Toronto is facing a growing housing crisis, and this is one of the main drivers of food insecurity in our city. Rent in vacant units is increasing three times faster than income levels. The development of affordable and subsidized housing units has not kept pace with demand, leaving close to 80,000 households on the waitlist for subsidized housing. The most common reason why food bank clients reported skipping a meal was to be able to pay their rent.  

This situation has been exacerbated by COVID-19. Currently, 11% of renters in Toronto have accrued rental arrears and could be facing eviction in the coming months, according to the CMHC.  With insufficient affordable housing available, it is likely that we will see an increase in homelessness in the coming months. This is particularly concerning given that there are only 7,000 shelters beds available in Toronto and the occupancy level continuously exceeds 90%.  

During the pandemic, there has been an increase in the number people sleeping outdoors in encampments. One way in which the City of Toronto has responded the Pathways Inside Program, which offers encampment residents spaces in hotels that have been converted to shelters.  

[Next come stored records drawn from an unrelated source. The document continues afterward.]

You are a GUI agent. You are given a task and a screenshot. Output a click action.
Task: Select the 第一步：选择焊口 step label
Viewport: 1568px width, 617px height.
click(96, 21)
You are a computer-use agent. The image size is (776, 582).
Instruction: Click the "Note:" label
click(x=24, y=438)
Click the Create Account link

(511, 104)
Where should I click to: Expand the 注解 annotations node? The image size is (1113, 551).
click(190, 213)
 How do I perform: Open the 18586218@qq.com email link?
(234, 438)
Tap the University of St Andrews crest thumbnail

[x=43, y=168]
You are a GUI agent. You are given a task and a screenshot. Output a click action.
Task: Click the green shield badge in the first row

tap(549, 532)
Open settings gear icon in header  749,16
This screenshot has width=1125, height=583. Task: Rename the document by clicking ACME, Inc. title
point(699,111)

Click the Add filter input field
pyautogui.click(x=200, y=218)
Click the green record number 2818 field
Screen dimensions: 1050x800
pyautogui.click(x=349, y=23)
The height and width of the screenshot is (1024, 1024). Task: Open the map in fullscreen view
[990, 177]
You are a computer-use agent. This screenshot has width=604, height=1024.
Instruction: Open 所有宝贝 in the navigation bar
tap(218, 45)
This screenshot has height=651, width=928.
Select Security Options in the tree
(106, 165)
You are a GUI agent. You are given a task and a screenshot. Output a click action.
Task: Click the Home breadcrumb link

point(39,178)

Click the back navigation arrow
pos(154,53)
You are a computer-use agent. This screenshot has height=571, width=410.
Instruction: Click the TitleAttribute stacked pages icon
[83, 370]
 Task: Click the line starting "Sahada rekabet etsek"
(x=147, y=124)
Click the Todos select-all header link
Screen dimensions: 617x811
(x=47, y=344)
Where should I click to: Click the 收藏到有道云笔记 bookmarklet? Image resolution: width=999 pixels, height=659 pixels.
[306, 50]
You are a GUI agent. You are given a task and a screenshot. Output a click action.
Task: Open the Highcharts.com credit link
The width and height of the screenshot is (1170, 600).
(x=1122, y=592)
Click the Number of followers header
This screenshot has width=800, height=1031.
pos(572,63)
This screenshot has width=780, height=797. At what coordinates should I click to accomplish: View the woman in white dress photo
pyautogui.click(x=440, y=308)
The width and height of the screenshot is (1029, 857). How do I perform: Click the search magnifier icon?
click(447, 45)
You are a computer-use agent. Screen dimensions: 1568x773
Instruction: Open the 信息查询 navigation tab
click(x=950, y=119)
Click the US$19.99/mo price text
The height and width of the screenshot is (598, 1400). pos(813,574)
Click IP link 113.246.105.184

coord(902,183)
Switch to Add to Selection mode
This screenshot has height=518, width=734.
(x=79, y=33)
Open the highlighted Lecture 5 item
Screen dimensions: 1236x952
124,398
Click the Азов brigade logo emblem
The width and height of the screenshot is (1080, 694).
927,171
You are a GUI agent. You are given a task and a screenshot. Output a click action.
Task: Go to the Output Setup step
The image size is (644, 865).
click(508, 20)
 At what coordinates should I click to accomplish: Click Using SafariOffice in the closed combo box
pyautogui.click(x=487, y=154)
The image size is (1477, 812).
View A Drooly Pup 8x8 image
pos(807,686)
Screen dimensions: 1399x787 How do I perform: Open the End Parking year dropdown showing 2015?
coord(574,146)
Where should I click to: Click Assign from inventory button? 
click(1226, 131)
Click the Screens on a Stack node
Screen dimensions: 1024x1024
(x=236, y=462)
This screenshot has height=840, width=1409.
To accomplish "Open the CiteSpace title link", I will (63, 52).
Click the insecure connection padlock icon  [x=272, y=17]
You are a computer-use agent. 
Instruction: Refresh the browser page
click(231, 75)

While some encampment residents have moved indoors, some choose to remain or to return to encampments for a variety of reasons: 

  • There have been multiple COVID-19 outbreaks in Toronto shelters and shelter-hotels, where physical distancing and adequate ventilation remain ongoing challenges. 
  • Shelters and shelter-hotels can have restrictive policies, such as curfews, limitations on having visitors, restrictions on pets, and/or limits to the number of personal belongings the individual can bring.  
  • People may have had traumatic experiences in shelters or shelter-hotels, such as having their belongings stolen or being assaulted. 
  • For some, encampments can offer a sense of community and better proximity to services.  

In recent months, trespass notices have been issued by the City of Toronto at the larger encampments, warning that if residents did not comply, they could be subject to removal and face a $10,000 fine. In late-May, a number of these encampments were forcibly dismantled. Those who did not accept the offer to move indoors to a shelters or shelter-hotels were displaced and will likely set up camp elsewhere.  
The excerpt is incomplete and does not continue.